Le site occupe le sommet et les flancs d’une petite éminence sableuse dominant les plaines inondables de la Limagne, en rive gauche de l’Artière, un affluent de l’Allier. Il a été fouillé en 2019-2020 par une équipe d’une quinzaine d’agents de l’Inrap, à l’occasion de l’élargissement de l’autoroute A75.
285 structures, 63 sépultures
Le bilan est considérable : 285 structures néolithiques, dont 63 sépultures, témoignant d’environ quatre millénaires d’occupation. Une telle continuité est rare. Elle permet de suivre, sur un même lieu, l’évolution des architectures funéraires et des gestes déposés auprès des morts, ce qui intéresse autant l’archéologue que l’historien des croyances.
285 structures néolithiques, dont 63 sépultures, témoignent d’environ 4 000 ans d’occupation du site.

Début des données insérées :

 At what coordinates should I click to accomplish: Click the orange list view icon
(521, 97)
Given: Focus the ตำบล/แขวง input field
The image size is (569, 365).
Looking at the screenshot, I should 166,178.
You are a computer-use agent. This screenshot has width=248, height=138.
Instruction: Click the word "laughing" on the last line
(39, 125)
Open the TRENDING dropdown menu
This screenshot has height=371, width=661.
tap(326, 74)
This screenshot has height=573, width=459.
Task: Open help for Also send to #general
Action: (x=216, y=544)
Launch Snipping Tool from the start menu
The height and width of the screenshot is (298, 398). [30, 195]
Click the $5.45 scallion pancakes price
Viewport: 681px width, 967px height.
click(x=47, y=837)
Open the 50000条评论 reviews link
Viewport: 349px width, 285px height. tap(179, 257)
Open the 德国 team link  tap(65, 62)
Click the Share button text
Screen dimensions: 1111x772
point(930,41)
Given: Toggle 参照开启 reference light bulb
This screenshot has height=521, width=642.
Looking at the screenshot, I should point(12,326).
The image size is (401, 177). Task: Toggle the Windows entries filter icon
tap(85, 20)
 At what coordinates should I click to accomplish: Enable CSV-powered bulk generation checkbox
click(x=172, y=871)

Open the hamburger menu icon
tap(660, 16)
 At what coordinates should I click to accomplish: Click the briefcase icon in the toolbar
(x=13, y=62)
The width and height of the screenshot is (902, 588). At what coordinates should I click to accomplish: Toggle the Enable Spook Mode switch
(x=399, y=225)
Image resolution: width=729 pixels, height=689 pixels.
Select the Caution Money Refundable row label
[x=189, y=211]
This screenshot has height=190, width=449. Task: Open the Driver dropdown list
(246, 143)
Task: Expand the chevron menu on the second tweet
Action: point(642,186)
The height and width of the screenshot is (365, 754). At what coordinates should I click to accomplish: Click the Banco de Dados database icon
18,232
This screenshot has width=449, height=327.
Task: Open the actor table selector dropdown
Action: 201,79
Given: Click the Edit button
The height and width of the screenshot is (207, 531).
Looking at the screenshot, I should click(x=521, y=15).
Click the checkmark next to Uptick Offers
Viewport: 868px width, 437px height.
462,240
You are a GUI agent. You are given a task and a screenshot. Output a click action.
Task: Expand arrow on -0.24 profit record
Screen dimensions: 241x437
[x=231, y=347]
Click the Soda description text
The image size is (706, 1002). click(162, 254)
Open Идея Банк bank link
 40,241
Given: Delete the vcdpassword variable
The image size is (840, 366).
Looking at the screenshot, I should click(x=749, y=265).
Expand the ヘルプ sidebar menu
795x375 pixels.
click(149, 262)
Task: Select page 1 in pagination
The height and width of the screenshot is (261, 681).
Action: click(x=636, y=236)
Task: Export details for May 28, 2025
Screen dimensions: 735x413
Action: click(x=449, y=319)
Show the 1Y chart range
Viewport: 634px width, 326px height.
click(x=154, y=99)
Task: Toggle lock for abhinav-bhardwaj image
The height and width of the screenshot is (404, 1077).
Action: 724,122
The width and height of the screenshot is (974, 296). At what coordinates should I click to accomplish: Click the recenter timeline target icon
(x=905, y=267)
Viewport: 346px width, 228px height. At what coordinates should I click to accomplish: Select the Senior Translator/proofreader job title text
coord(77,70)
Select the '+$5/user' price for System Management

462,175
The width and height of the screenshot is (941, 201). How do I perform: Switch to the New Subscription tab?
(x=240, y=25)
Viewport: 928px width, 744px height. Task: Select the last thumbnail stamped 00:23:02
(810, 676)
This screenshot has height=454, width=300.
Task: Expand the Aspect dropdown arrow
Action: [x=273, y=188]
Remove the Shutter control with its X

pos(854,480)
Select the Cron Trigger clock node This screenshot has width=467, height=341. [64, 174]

Le paysage lui-même fait partie du dossier. Au sud du site, le puy de Crouel, petit volcan, a pu fournir des roches utilisées sur place, notamment la pépérite, cette brèche volcanique caractéristique de la région. Les bâtisseurs prenaient donc leurs matériaux à portée de regard.
Ce que raconte une fouille préventive
Pontcharaud illustre ce que l’archéologie préventive apporte de plus précieux : sans le chantier autoroutier, ce gisement serait resté sous les cultures, invisible et intouché, mais aussi inconnu. Les résultats, présentés par Frédéric Prodeo, Ivy Thomson et Catherine Georjon, alimentent désormais la connaissance du Néolithique de la Limagne.
Reste le travail de longue haleine : anthropologie des squelettes, datations, étude du mobilier déposé. Une fouille de cette ampleur se lit pendant des années après le passage des pelles mécaniques.